─── Material

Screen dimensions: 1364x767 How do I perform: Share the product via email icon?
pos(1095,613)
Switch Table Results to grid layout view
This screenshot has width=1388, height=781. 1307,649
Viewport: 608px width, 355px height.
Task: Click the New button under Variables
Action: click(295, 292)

──────

Turn the data above into a JSON list of strings, one string per line, skipping any blank lines.

Response to this task
[
  "Screen dimensions: 1364x767 How do I perform: Share the product via email icon?",
  "pos(1095,613)",
  "Switch Table Results to grid layout view",
  "This screenshot has width=1388, height=781. 1307,649",
  "Viewport: 608px width, 355px height.",
  "Task: Click the New button under Variables",
  "Action: click(295, 292)"
]